[Previous]
[Next]
[Up]
[Title]
2.4. Automated indexes and Internet-wide search engines
Internet-wide search engines based on data collected by web spiders, such as
Alta Vista, Hot Bot and others, are remarkable technical achievements. If they
allow every word of even a substantial portion of the estimated 150 million
pages on the world-wide web to be searched effectively, that is astonishing
enough. They allow forms of legal research (and every other type of research)
never before possible.
However, there are limitations on the effectiveness of Internet-wide search
engines for legal research, and it is important that they be understood so that
the continuing relevance of intellectual indexes (directories) to legal
research can be appreciated. These limitations are also an important element in
the design of the relationship between search engines and intellectual indexes
taken in the Project DIAL prototype.
Details on all aspects of Internet-wide search engines and on web robots may be
obtained from the Search Engine Watch site[40]http://searchenginewatch.com/]
and from the Web Robots Page[41]http://info.webcrawler.com/mak/projects/robots/robots.html]
(particularly the Web Robots FAQ[42]http://info.webcrawler.com/mak/projects/robots/faq.html]).
While many readers will be familiar with the operation of Internet-wide search
engines, `How Search Engines Work'[43]http://searchenginewatch.com/work.htm]
(on Search Engine Watch ) gives a simple explanation:
Search engines have three major elements. First is the spider, also
called the crawler. The spider visits a web page, reads it, and then follows
links to other pages within the site. This is what it means when someone refers
to a site being "spidered" or "crawled." The spider returns to the site on a
regular basis, such as every month or two, to look for changes.
Everything the spider finds goes into the second part of a search
engine, the index. The index, sometimes called the catalog, is like a giant
book containing a copy of every web page that the spider finds. If a web page
changes, then this book is updated new information.
Sometimes it can take a while for new pages or changes that the
spider finds to be added to the index.

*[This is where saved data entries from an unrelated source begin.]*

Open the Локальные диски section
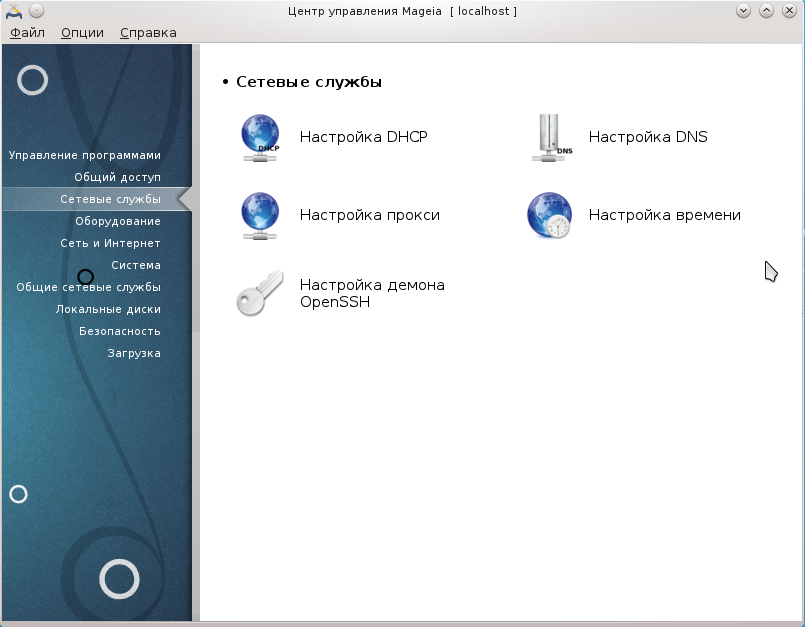 tap(108, 309)
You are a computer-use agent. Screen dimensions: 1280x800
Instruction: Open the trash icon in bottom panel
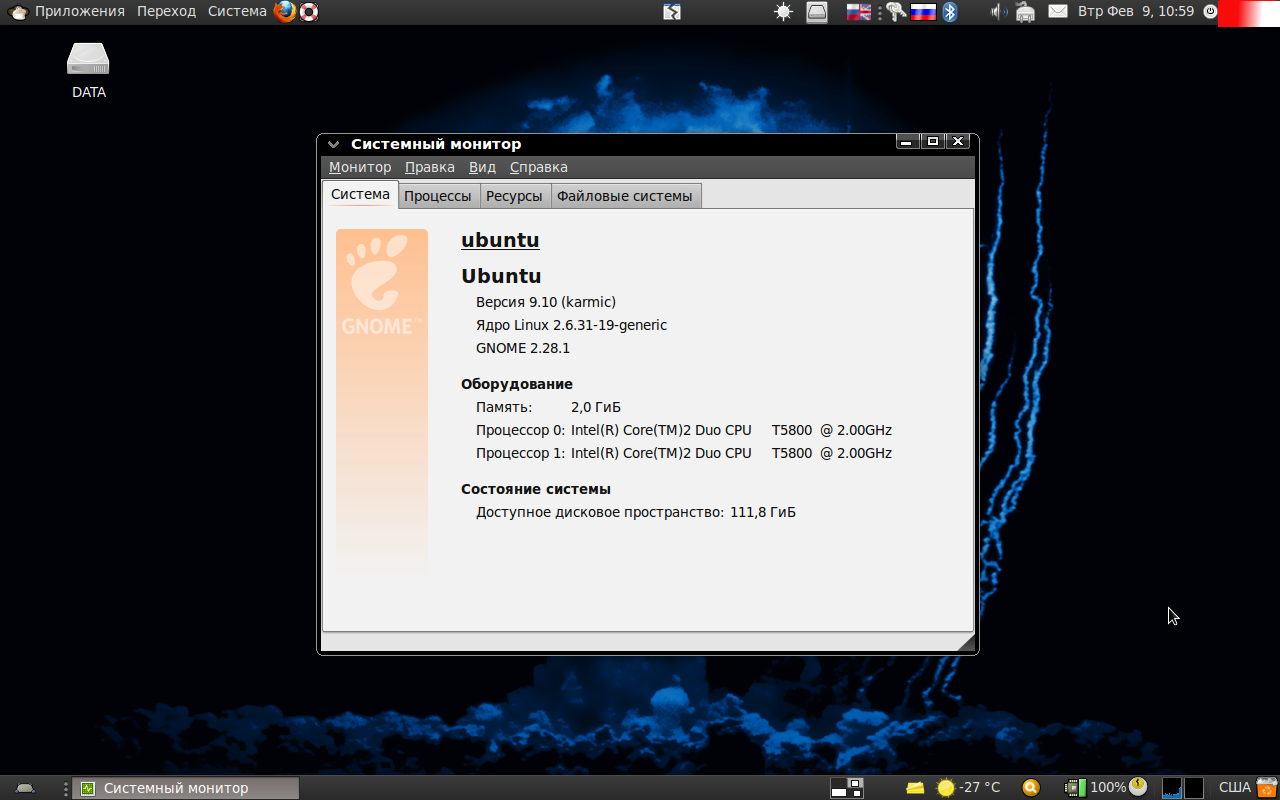coord(1267,787)
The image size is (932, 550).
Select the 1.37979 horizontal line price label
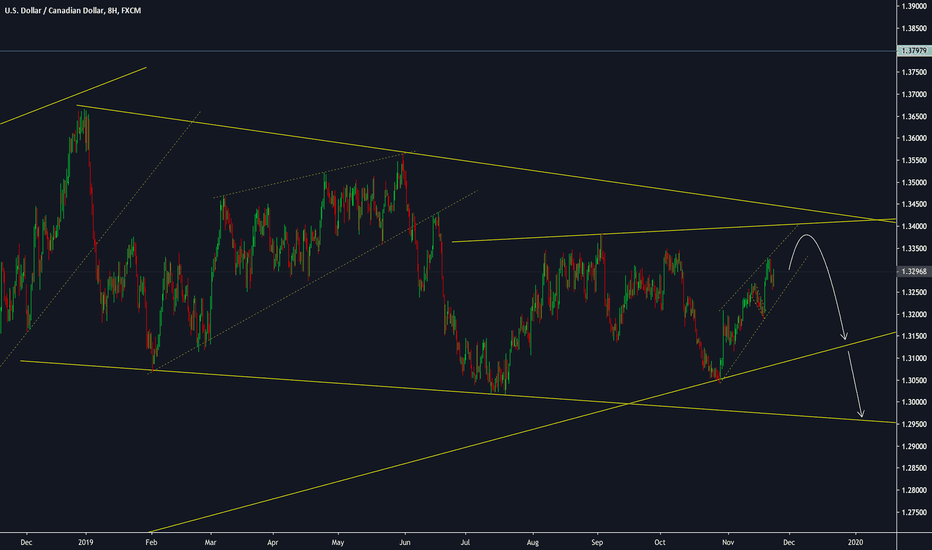point(911,51)
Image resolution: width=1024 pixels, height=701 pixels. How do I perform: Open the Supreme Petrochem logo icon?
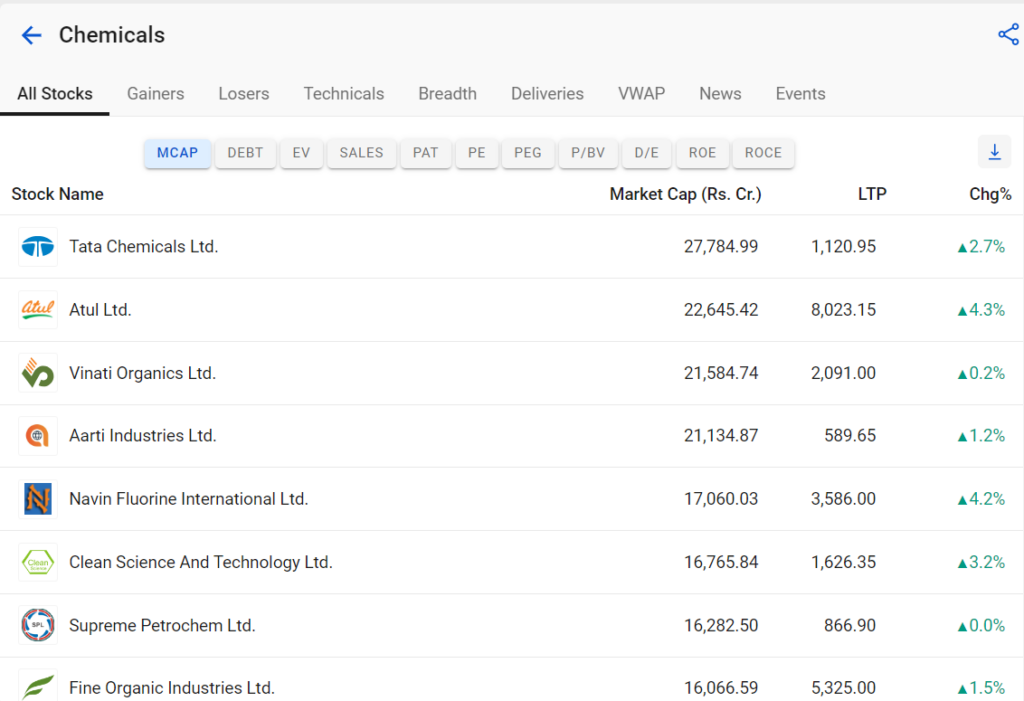(38, 625)
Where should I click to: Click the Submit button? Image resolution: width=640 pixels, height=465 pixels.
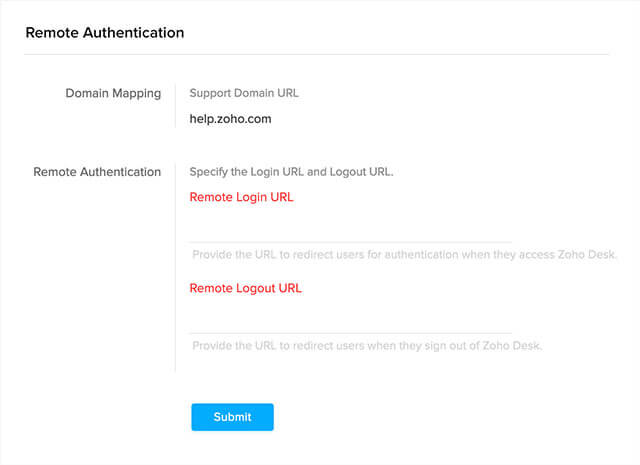click(232, 417)
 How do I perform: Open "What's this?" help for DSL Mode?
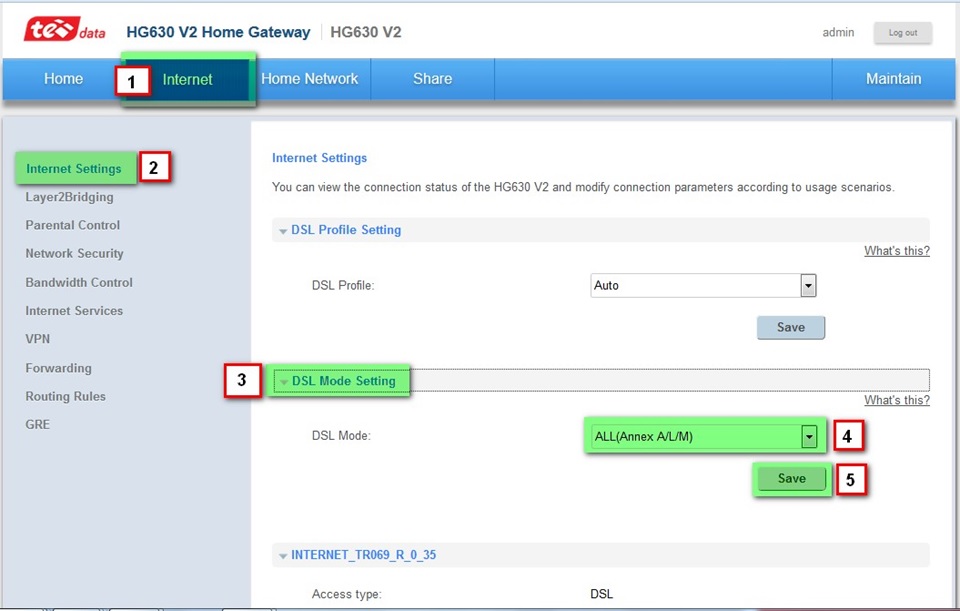tap(896, 400)
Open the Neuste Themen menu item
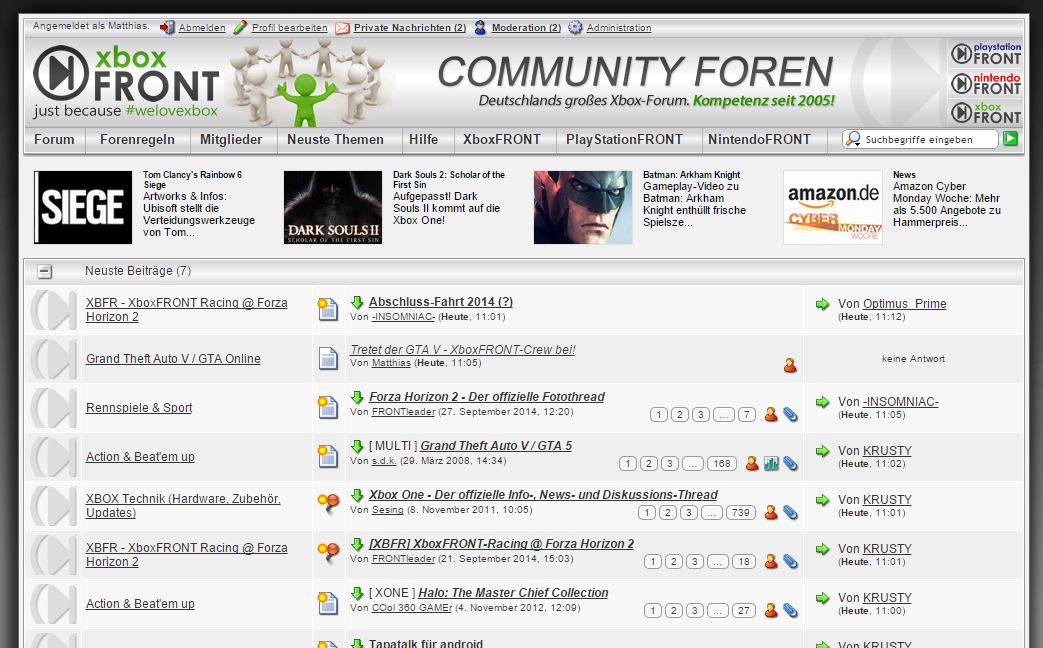This screenshot has width=1043, height=648. tap(335, 140)
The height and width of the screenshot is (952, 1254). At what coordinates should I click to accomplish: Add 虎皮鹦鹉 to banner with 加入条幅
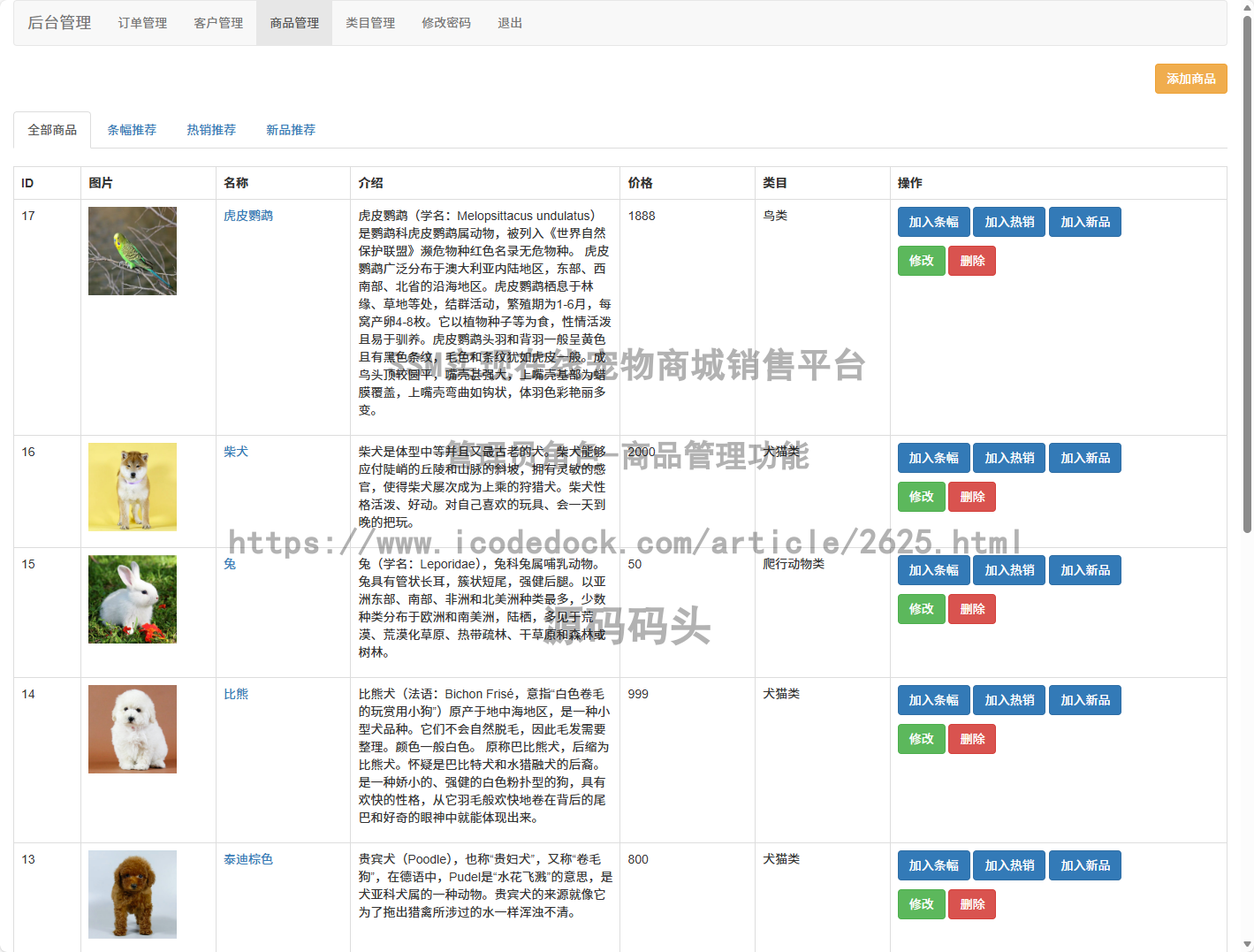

Thus, a web page may have been
"spidered" but not yet "indexed." Until it is indexed -- added to the index --
it is not available to those searching with the search engine.
Search engine software is the third part of a search engine. This
is the program that sifts through the millions of pages recorded in the index
to find matches to a search and rank them in order of what it believes is most
relevant.
The notion that one can search `every word on every web site in the world' is
encouraged by the publicity for search engines However, Internet-wide robot
indexes, such as Alta Vista are not as comprehensive as people often
assume, and they definitely do not index `every word on the web'.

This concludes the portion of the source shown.